*** Begin section ***
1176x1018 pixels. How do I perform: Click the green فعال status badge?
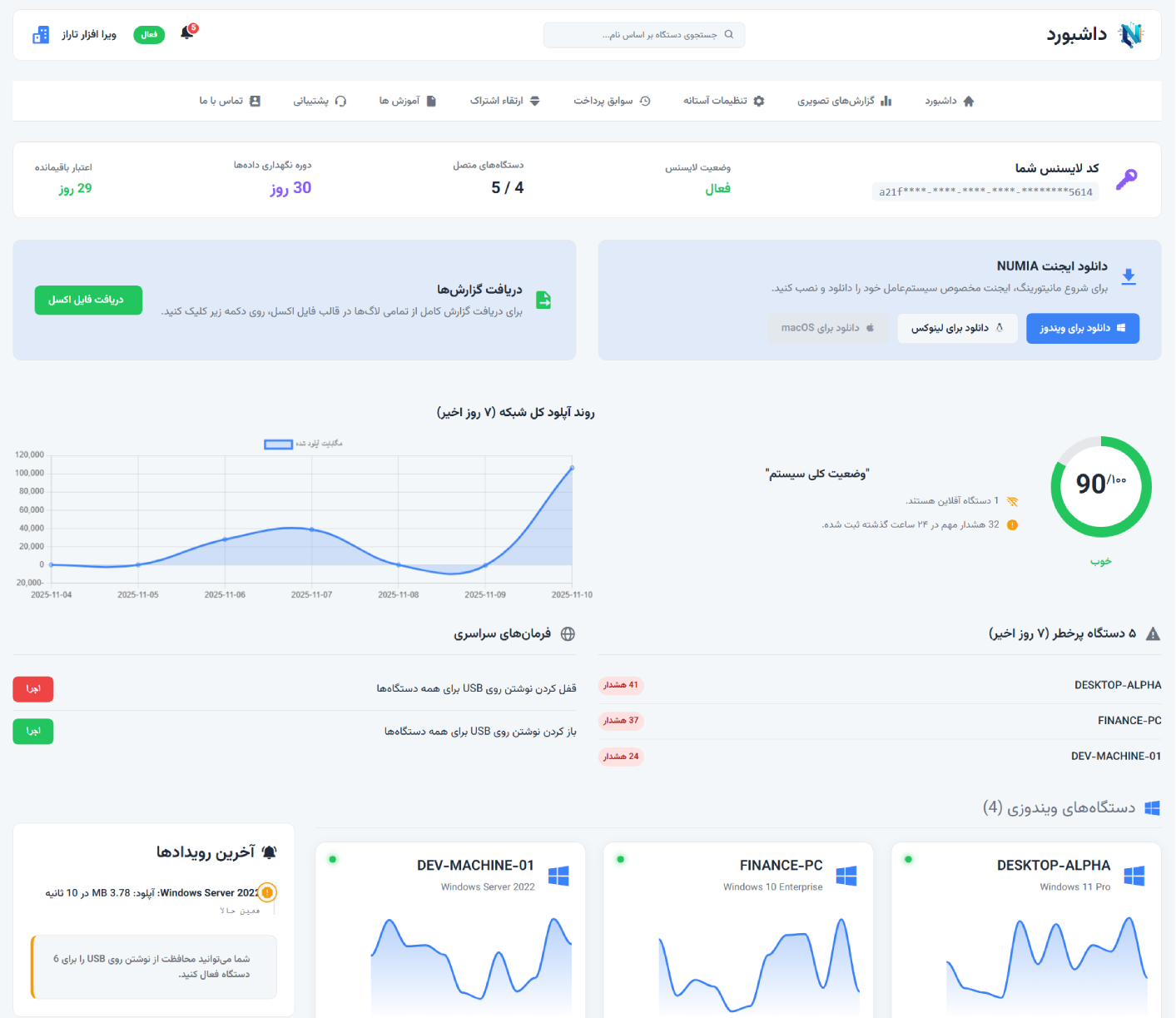pyautogui.click(x=149, y=35)
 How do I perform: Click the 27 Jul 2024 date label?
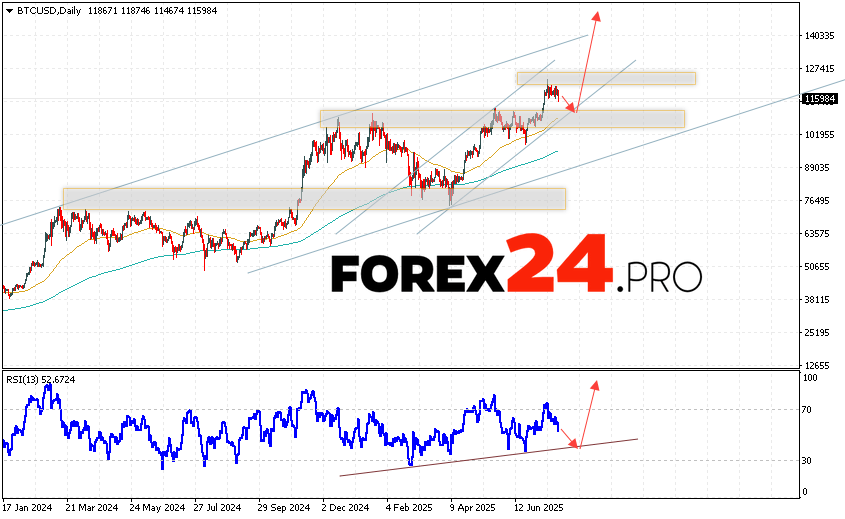point(218,506)
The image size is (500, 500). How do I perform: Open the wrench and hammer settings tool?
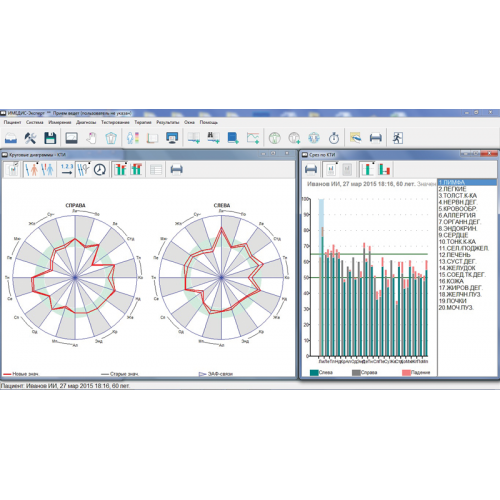30,138
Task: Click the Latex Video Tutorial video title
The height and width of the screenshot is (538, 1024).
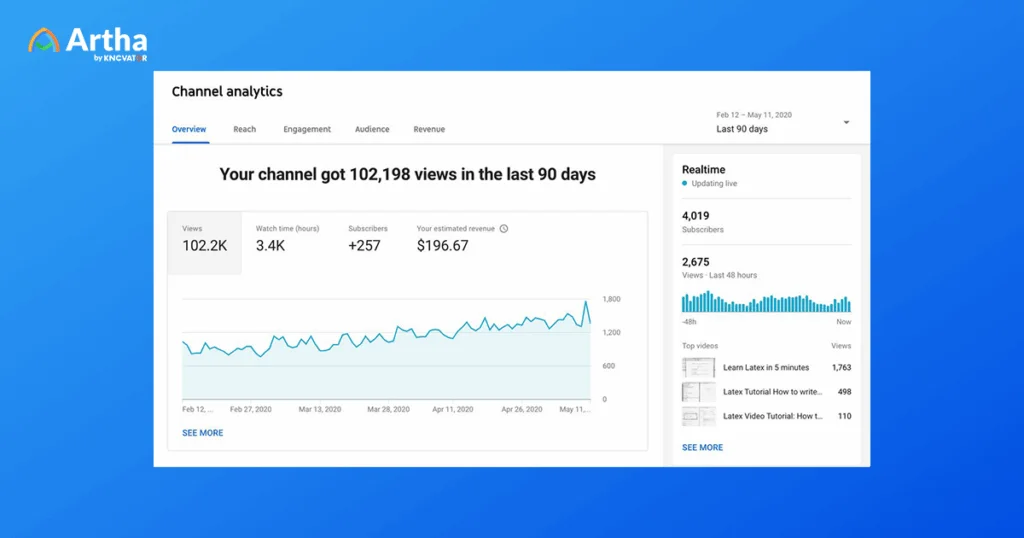Action: (x=773, y=416)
*** End section ***
*BRIEF*.
Everything from the line with "The height and" through the final line of the records above should be written out exactly, minus the pictures.

*REPLY*.
The height and width of the screenshot is (538, 1024).
Action: (x=773, y=416)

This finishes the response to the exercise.